**SUPPLIED ENTRIES:**
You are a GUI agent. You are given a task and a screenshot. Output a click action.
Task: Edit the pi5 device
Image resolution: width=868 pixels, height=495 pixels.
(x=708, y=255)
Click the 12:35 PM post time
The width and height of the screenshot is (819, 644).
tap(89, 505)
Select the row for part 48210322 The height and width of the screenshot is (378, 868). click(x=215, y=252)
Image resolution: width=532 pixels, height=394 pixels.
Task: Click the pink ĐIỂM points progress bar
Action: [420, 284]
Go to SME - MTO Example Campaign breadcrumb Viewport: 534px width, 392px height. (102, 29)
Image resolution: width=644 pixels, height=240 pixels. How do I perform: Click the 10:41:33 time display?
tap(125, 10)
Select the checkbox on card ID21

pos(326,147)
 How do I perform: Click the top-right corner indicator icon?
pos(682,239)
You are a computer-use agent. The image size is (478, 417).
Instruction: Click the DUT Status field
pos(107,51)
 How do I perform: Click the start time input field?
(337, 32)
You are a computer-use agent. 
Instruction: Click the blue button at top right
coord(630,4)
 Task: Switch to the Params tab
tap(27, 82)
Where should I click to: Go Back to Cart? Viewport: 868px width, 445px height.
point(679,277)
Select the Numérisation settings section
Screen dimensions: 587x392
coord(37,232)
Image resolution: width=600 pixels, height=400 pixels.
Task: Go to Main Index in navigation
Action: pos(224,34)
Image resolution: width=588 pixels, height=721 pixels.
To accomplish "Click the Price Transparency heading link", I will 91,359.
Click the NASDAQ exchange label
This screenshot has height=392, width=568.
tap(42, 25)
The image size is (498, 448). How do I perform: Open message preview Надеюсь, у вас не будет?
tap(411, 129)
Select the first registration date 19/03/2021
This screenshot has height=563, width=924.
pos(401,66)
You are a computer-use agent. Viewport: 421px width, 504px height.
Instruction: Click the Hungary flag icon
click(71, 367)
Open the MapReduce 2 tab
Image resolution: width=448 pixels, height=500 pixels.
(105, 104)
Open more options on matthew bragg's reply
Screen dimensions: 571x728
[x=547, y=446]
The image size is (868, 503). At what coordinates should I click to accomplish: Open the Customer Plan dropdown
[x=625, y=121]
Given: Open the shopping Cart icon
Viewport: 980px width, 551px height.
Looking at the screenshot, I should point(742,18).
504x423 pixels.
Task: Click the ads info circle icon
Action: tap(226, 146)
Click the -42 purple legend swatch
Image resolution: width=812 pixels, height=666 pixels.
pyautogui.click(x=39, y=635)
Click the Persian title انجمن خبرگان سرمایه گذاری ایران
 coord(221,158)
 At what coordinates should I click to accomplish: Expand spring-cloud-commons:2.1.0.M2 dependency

**TASK TO COMPLETE:**
An exact transcription of all the records is required.

**EXPECTED ANSWER:**
You are a GUI agent. You are given a task and a screenshot. Output a click action.
Task: Edit the pi5 device
Image resolution: width=868 pixels, height=495 pixels.
(x=708, y=255)
Click the 12:35 PM post time
The width and height of the screenshot is (819, 644).
tap(89, 505)
Select the row for part 48210322 The height and width of the screenshot is (378, 868). click(x=215, y=252)
Image resolution: width=532 pixels, height=394 pixels.
Task: Click the pink ĐIỂM points progress bar
Action: [420, 284]
Go to SME - MTO Example Campaign breadcrumb Viewport: 534px width, 392px height. (102, 29)
Image resolution: width=644 pixels, height=240 pixels. How do I perform: Click the 10:41:33 time display?
tap(125, 10)
Select the checkbox on card ID21

pos(326,147)
 How do I perform: Click the top-right corner indicator icon?
pos(682,239)
You are a computer-use agent. The image size is (478, 417).
Instruction: Click the DUT Status field
pos(107,51)
 How do I perform: Click the start time input field?
(337, 32)
You are a computer-use agent. 
Instruction: Click the blue button at top right
coord(630,4)
 Task: Switch to the Params tab
tap(27, 82)
Where should I click to: Go Back to Cart? Viewport: 868px width, 445px height.
point(679,277)
Select the Numérisation settings section
Screen dimensions: 587x392
coord(37,232)
Image resolution: width=600 pixels, height=400 pixels.
Task: Go to Main Index in navigation
Action: pos(224,34)
Image resolution: width=588 pixels, height=721 pixels.
To accomplish "Click the Price Transparency heading link", I will 91,359.
Click the NASDAQ exchange label
This screenshot has height=392, width=568.
tap(42, 25)
The image size is (498, 448). How do I perform: Open message preview Надеюсь, у вас не будет?
tap(411, 129)
Select the first registration date 19/03/2021
This screenshot has height=563, width=924.
pos(401,66)
You are a computer-use agent. Viewport: 421px width, 504px height.
Instruction: Click the Hungary flag icon
click(71, 367)
Open the MapReduce 2 tab
Image resolution: width=448 pixels, height=500 pixels.
(105, 104)
Open more options on matthew bragg's reply
Screen dimensions: 571x728
[x=547, y=446]
The image size is (868, 503). At what coordinates should I click to accomplish: Open the Customer Plan dropdown
[x=625, y=121]
Given: Open the shopping Cart icon
Viewport: 980px width, 551px height.
Looking at the screenshot, I should point(742,18).
504x423 pixels.
Task: Click the ads info circle icon
Action: tap(226, 146)
Click the -42 purple legend swatch
Image resolution: width=812 pixels, height=666 pixels.
pyautogui.click(x=39, y=635)
Click the Persian title انجمن خبرگان سرمایه گذاری ایران
 coord(221,158)
 At what coordinates should I click to accomplish: Expand spring-cloud-commons:2.1.0.M2 dependency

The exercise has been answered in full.